EXERCISE REQUIREMENTS -
Reproduce the records verbatim, starting at the line containing "At what (x,y)" and ending with the line containing "Looking at the", and include both of those lines. Omit the pictures from your answer.

AVAILABLE DATA -
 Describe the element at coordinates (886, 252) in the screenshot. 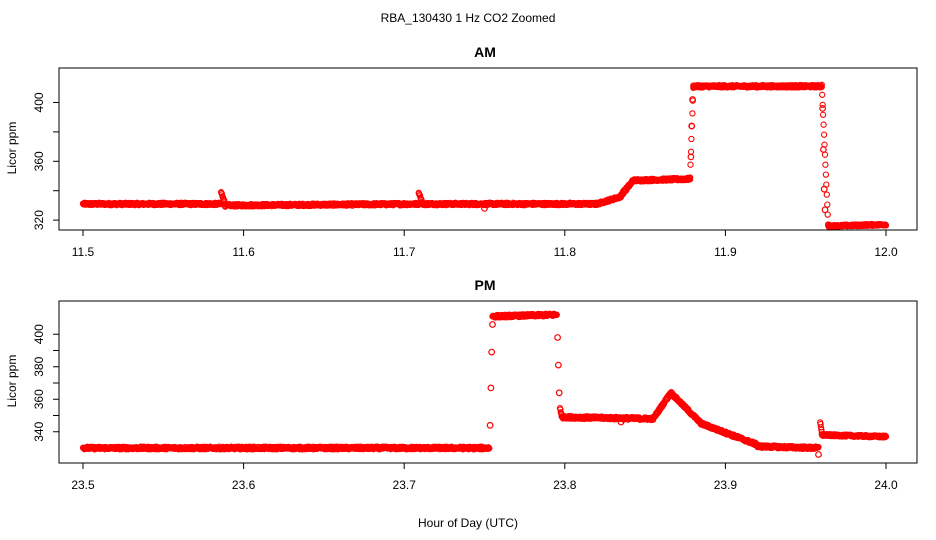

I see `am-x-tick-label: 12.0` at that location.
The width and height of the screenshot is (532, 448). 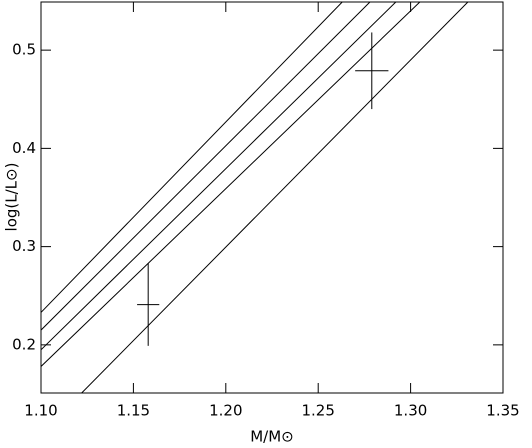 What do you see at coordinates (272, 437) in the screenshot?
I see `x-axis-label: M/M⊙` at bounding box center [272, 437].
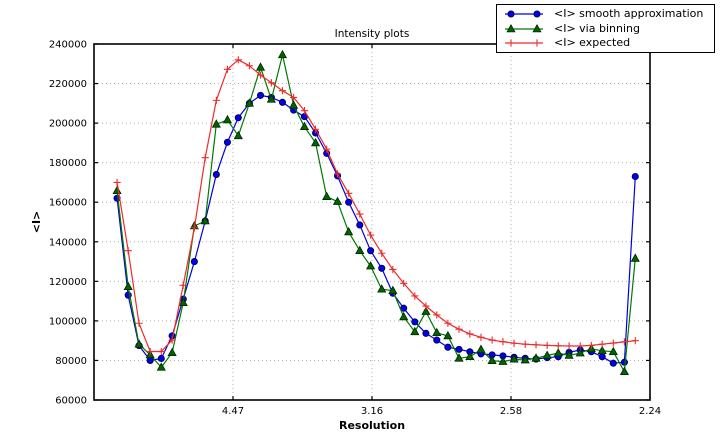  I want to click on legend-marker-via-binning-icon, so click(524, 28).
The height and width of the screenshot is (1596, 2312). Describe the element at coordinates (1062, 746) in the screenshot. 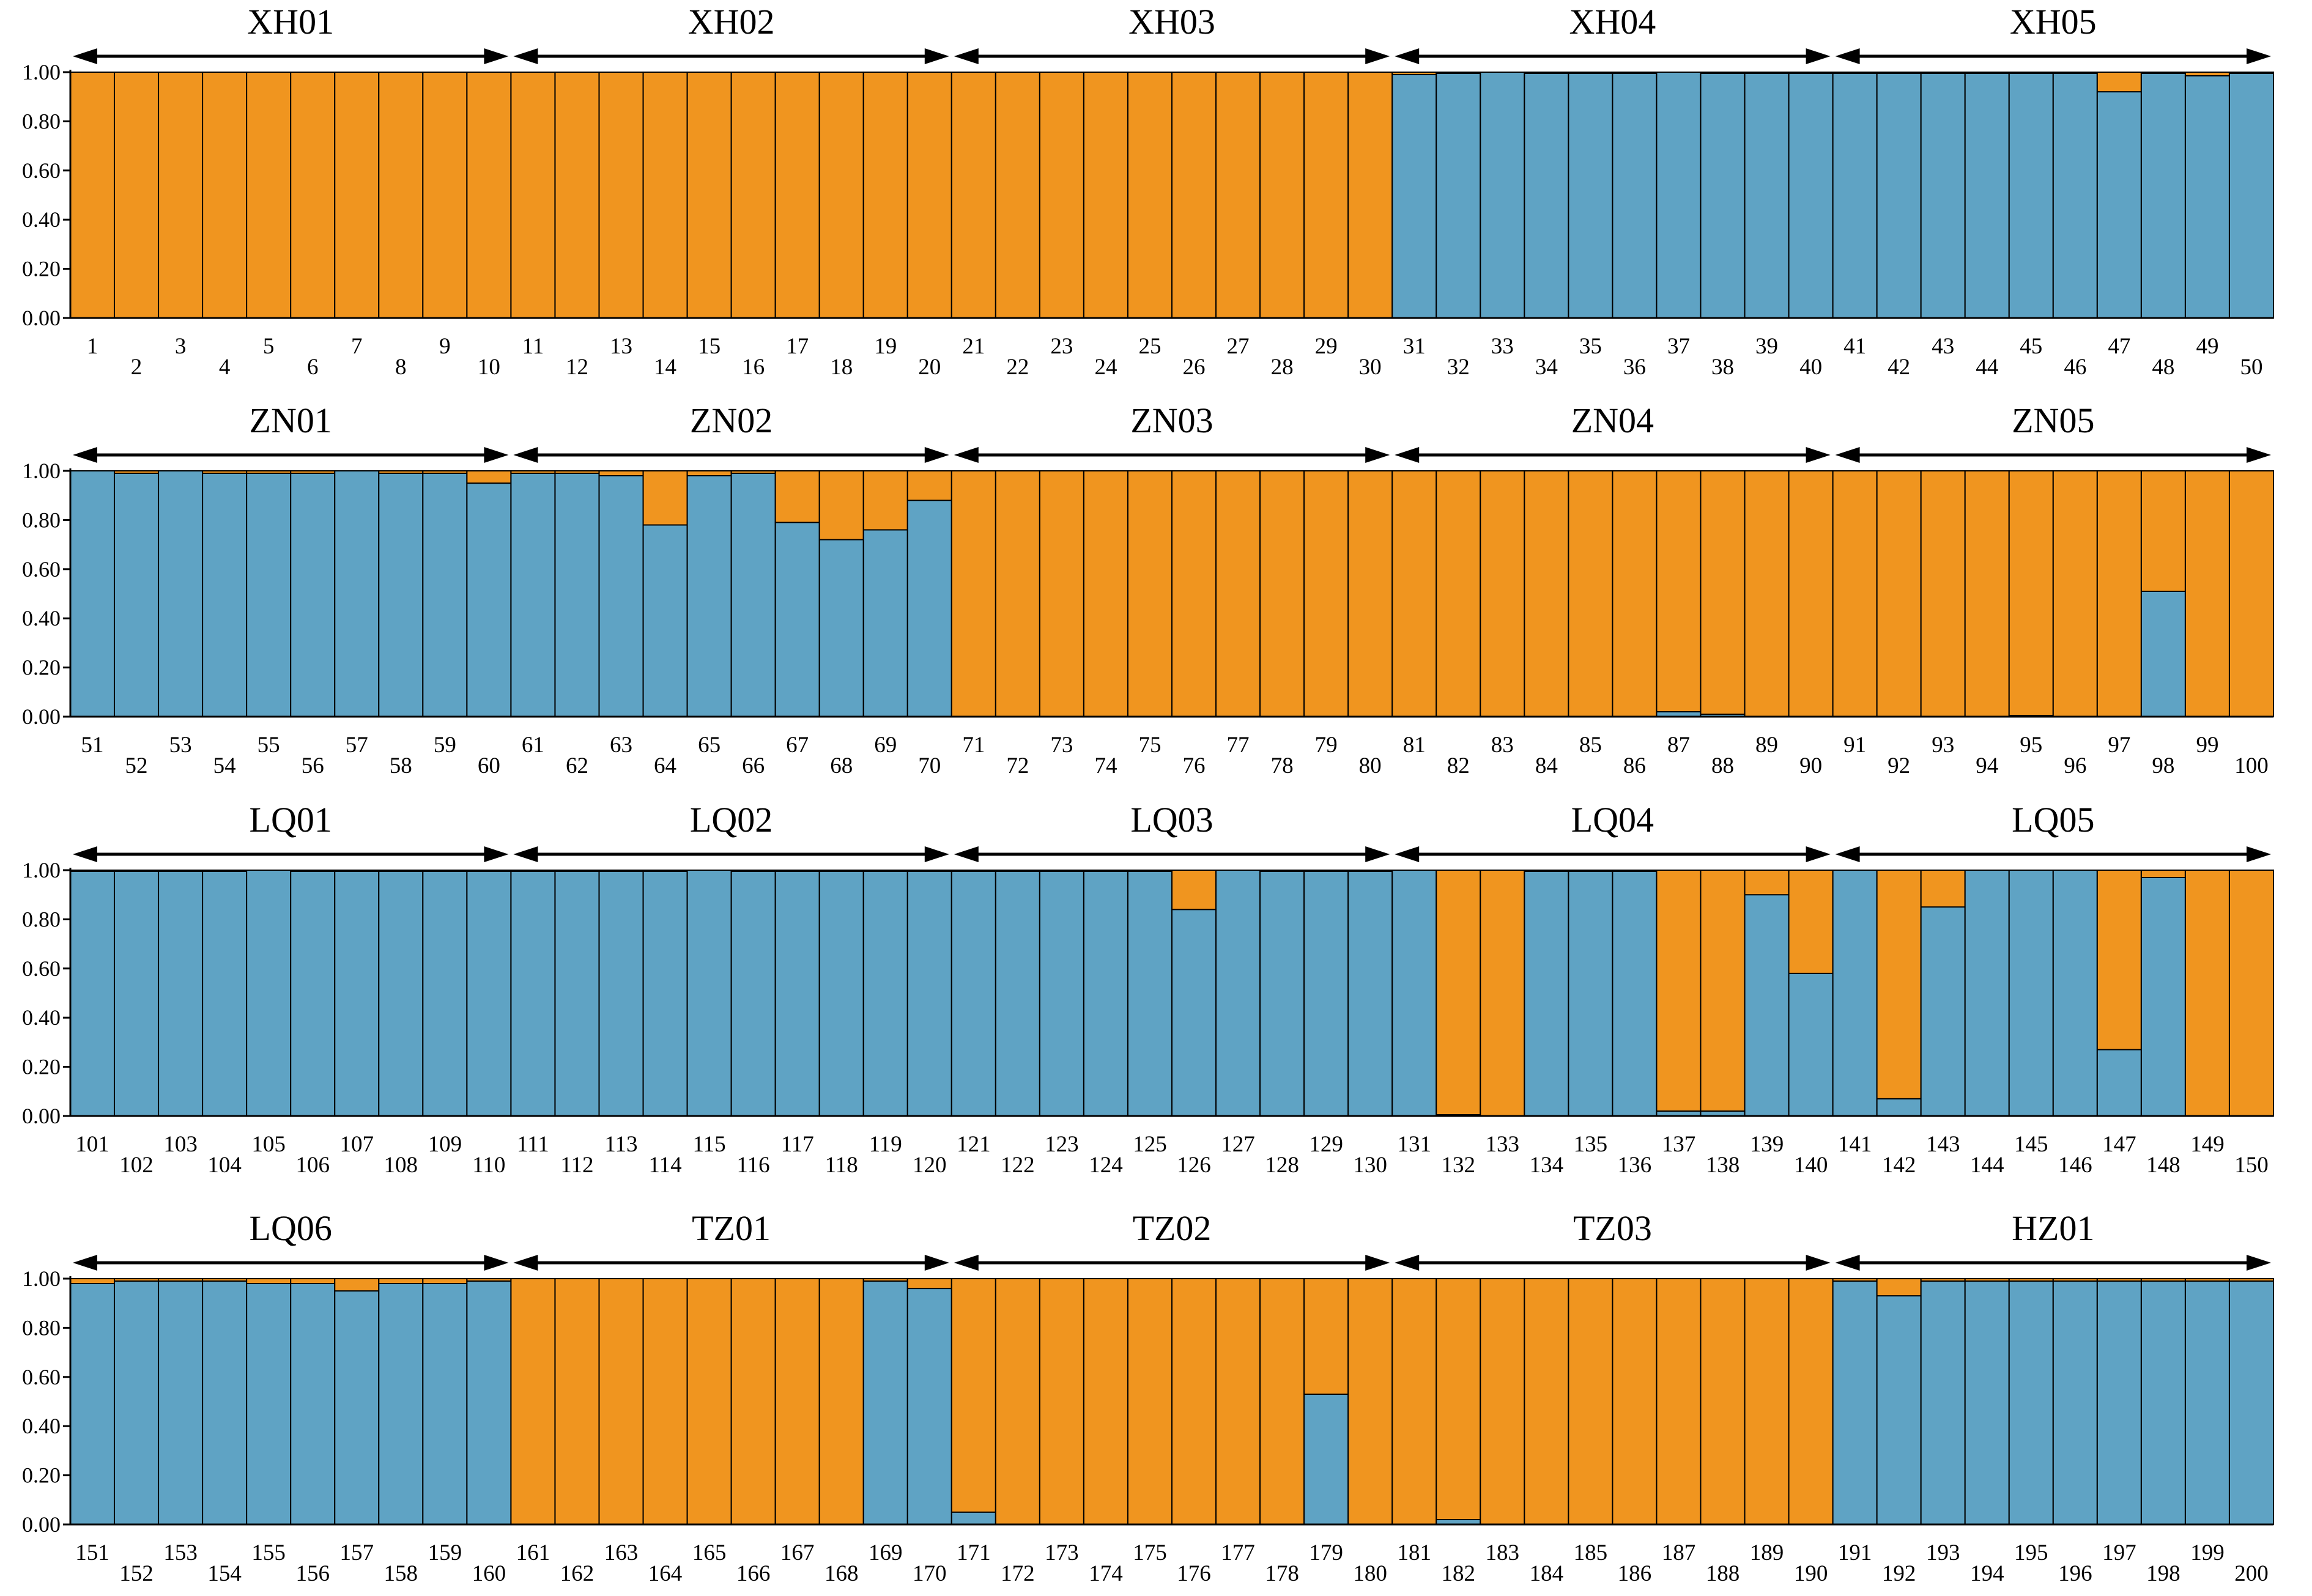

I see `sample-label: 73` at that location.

* * *

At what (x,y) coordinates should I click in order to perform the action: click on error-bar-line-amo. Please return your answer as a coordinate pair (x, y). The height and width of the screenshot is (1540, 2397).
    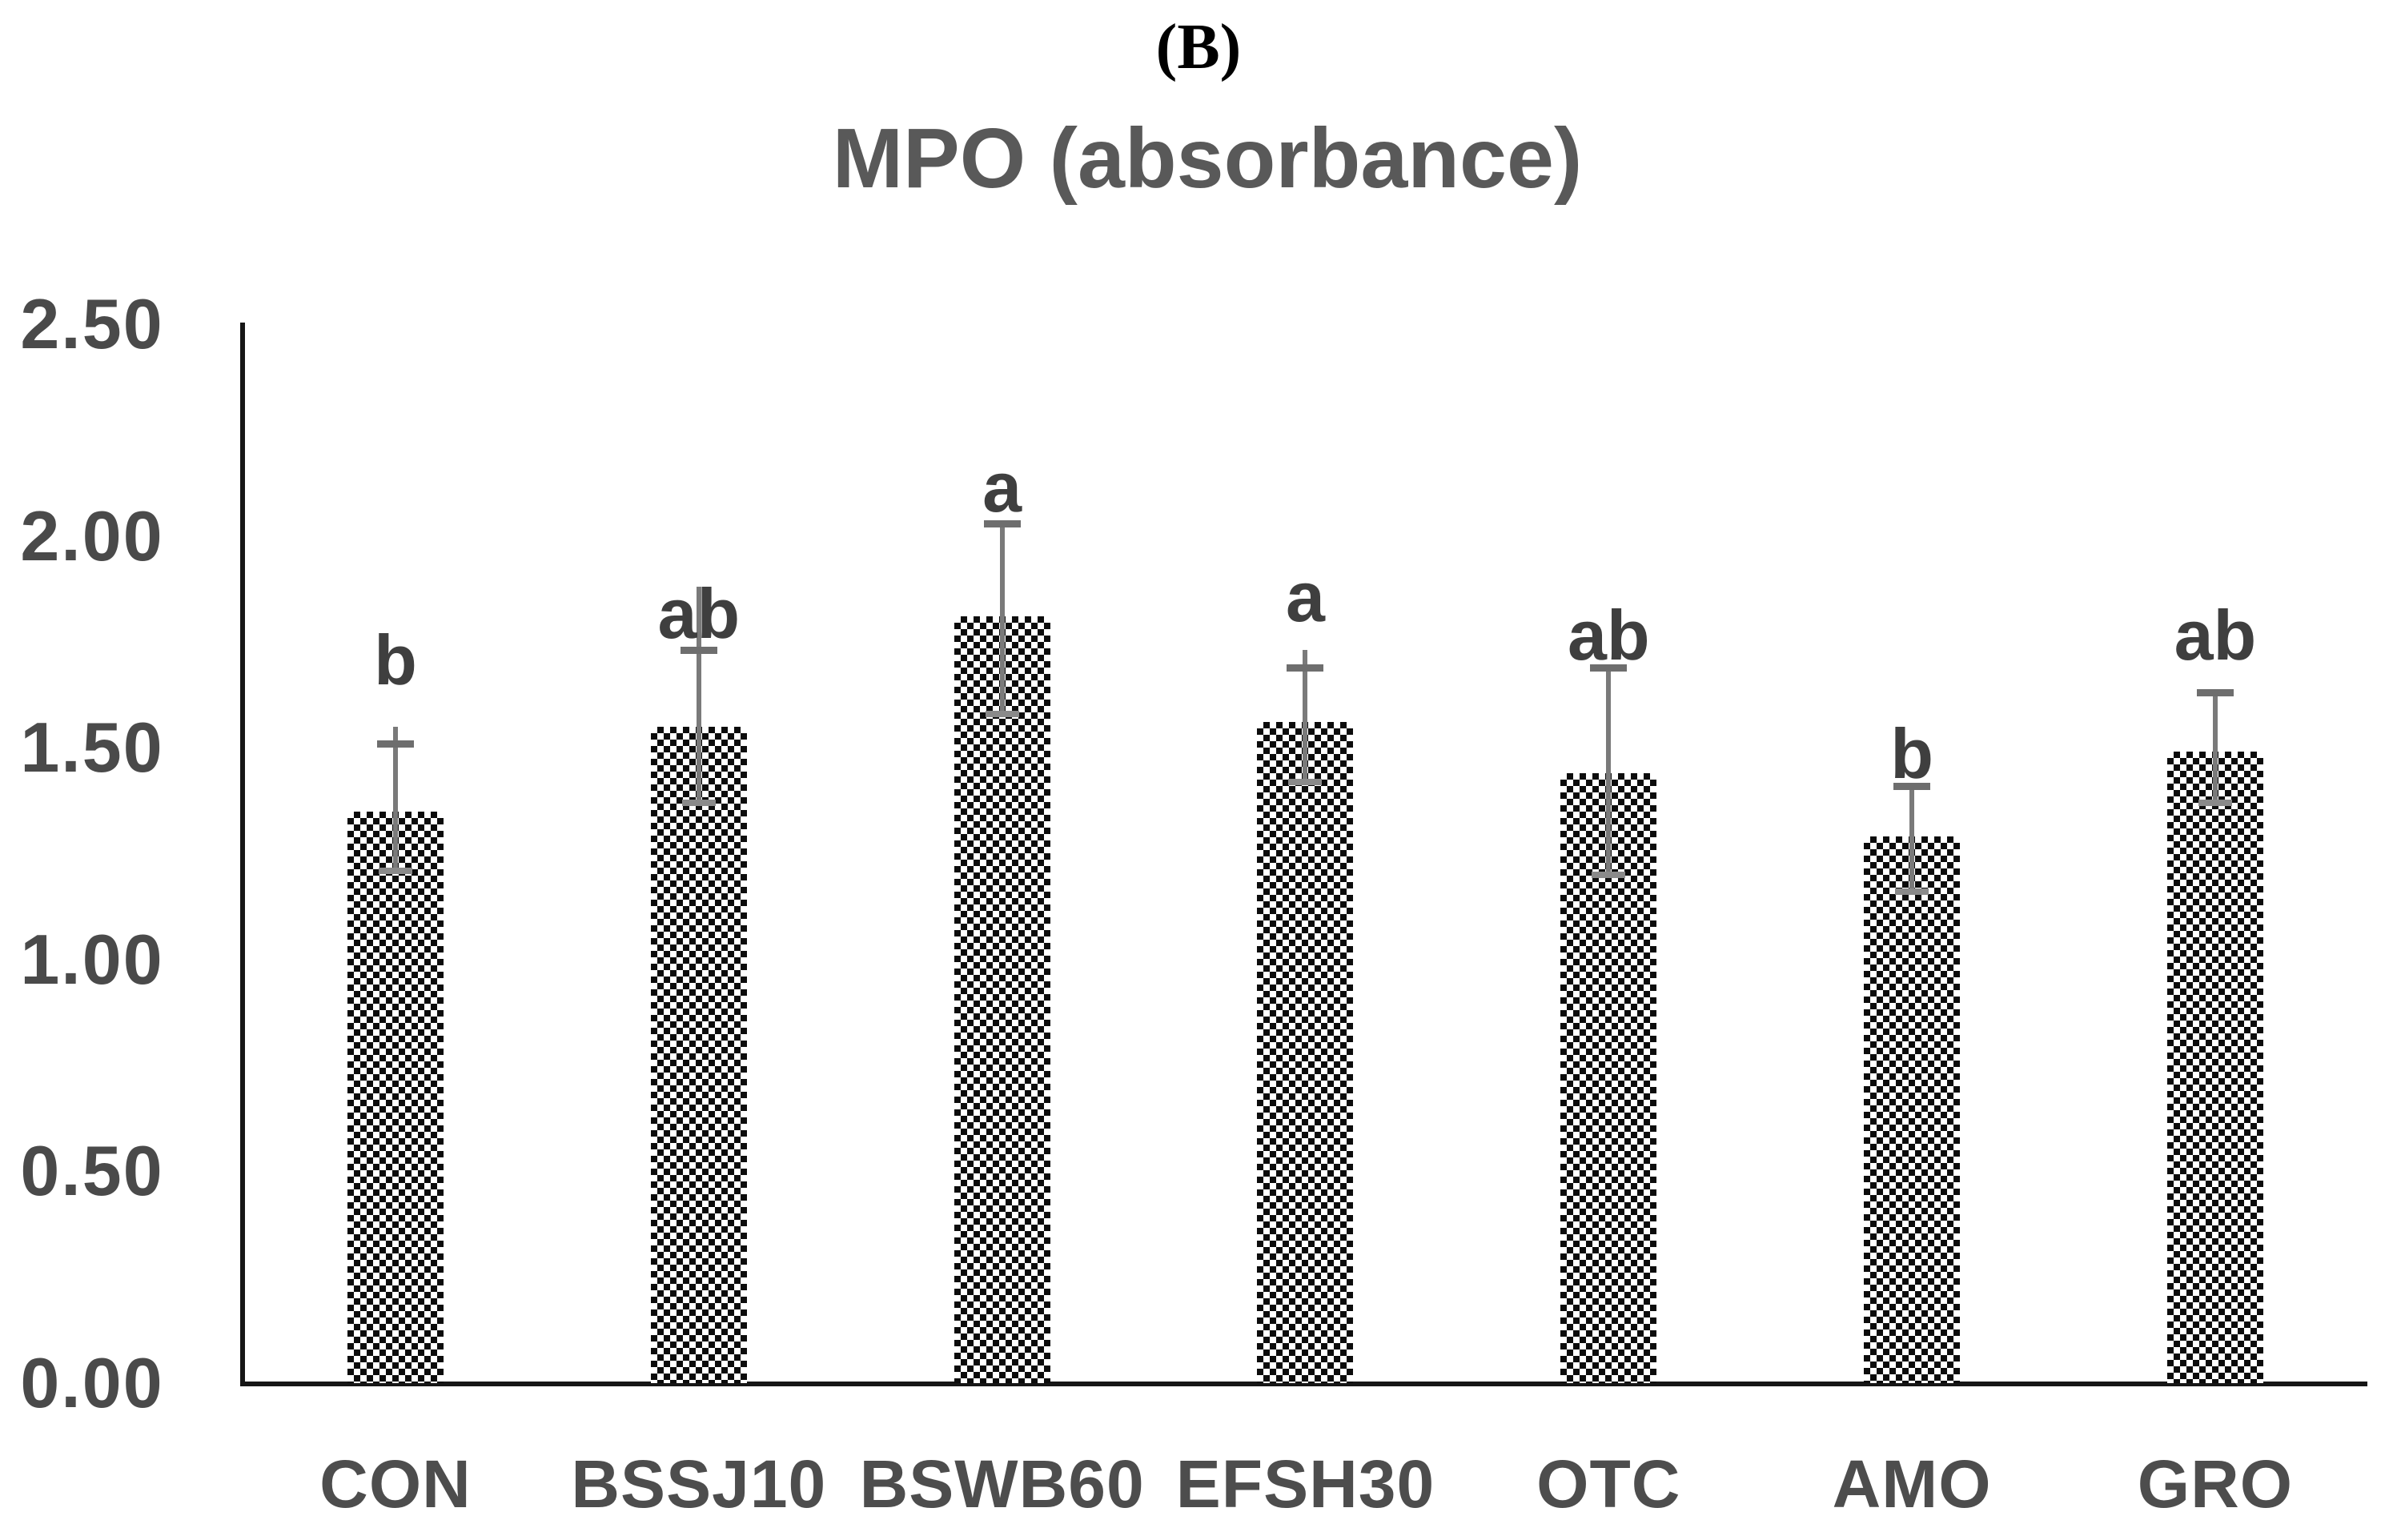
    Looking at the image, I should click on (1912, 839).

RESPONSE TO THE TASK -
At what (x,y) coordinates should I click in order to perform the action: click on error-bar-line-amo. Please return your answer as a coordinate pair (x, y). The height and width of the screenshot is (1540, 2397).
    Looking at the image, I should click on (1912, 839).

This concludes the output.